Return only the lines from the start of the records through the line that contains "The height and", inclusive; leave out all pictures.

========

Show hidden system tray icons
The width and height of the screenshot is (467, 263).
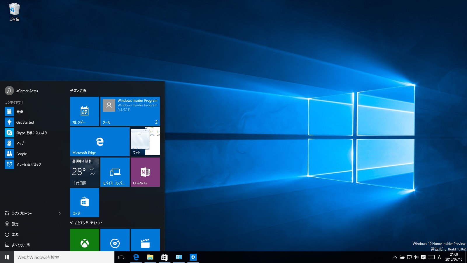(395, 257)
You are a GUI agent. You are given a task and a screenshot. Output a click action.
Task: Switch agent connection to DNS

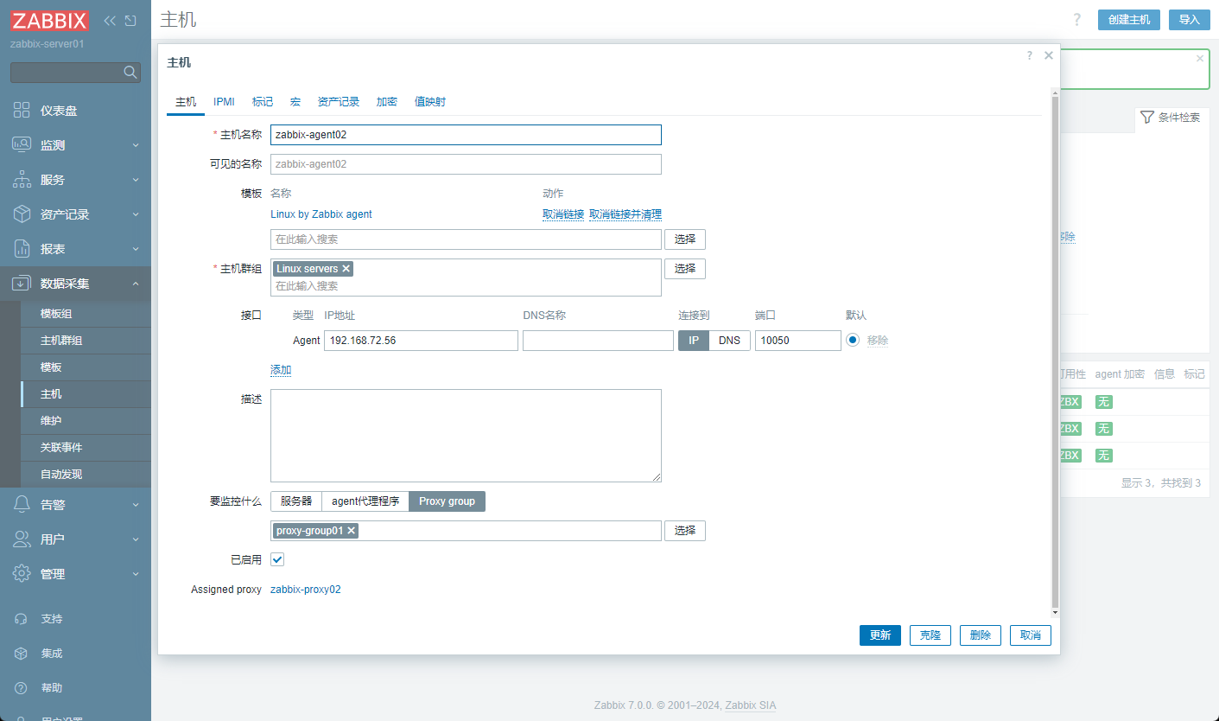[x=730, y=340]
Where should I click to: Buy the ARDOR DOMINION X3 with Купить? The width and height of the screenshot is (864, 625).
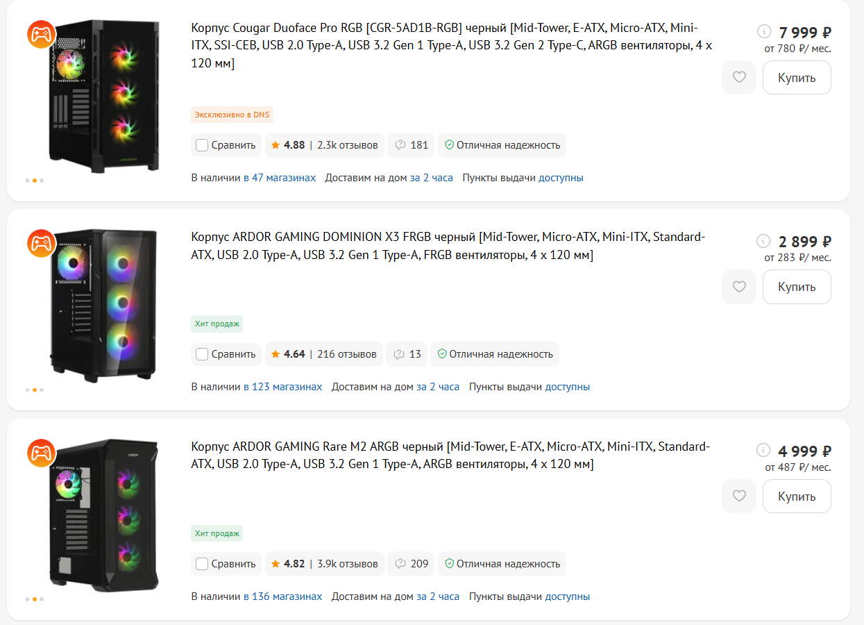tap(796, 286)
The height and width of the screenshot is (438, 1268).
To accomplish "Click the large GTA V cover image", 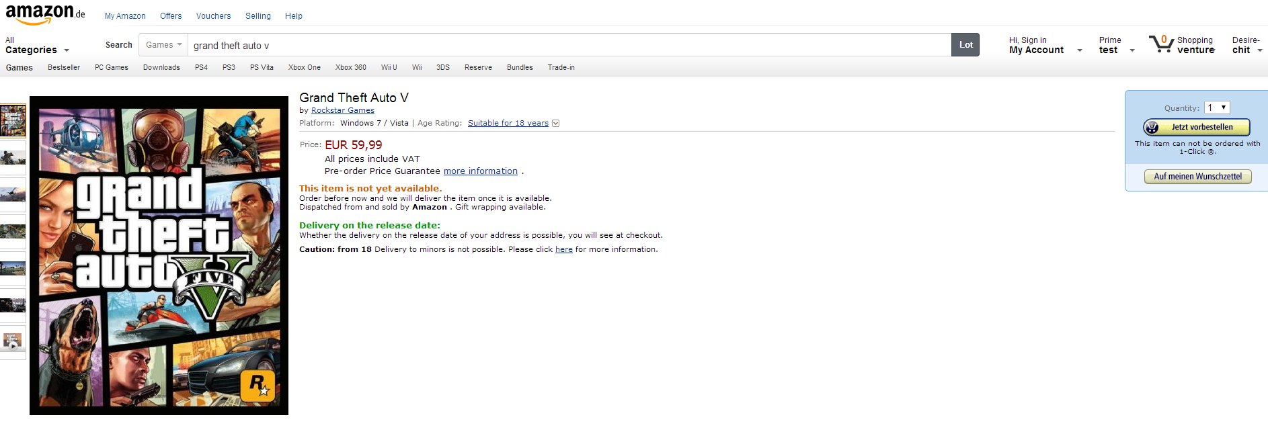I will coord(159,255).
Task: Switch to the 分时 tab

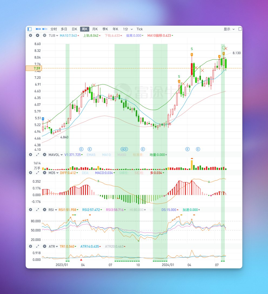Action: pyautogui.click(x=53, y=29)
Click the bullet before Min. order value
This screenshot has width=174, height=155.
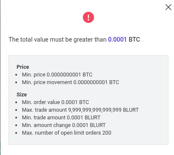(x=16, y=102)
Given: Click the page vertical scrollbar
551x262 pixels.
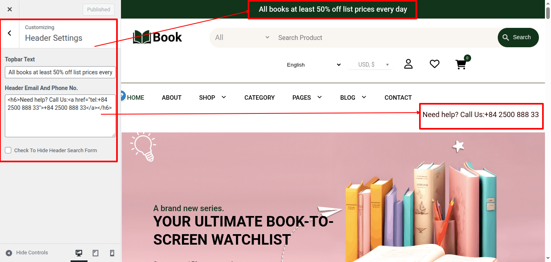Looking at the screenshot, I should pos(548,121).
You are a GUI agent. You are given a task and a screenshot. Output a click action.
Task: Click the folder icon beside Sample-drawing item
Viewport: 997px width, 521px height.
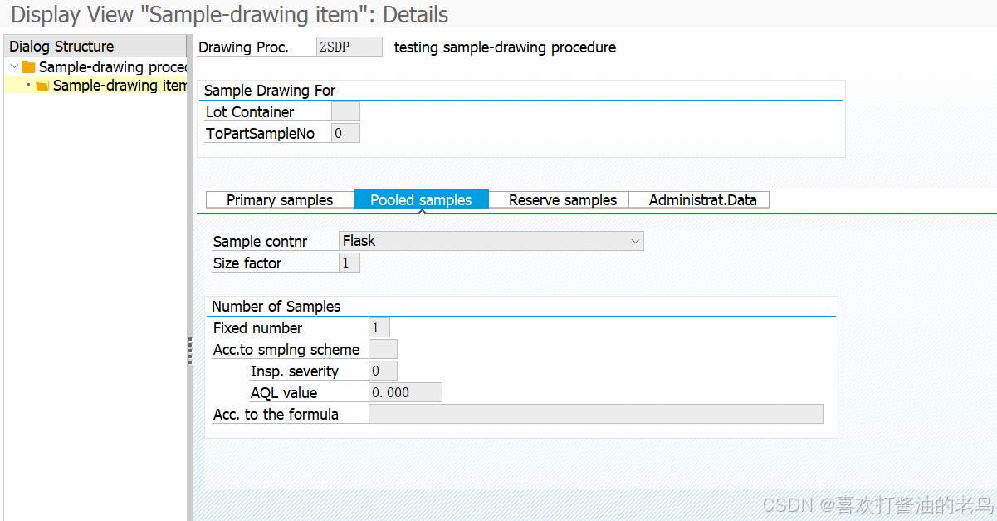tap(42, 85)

========

ANSWER SECTION:
Show hidden system tray icons
The width and height of the screenshot is (467, 263).
(395, 257)
You are a GUI agent. You are given a task and a screenshot. Output a click action.
Task: Switch agent connection to DNS

[x=730, y=340]
Where should I click to: Buy the ARDOR DOMINION X3 with Купить? The width and height of the screenshot is (864, 625).
tap(796, 286)
The height and width of the screenshot is (438, 1268).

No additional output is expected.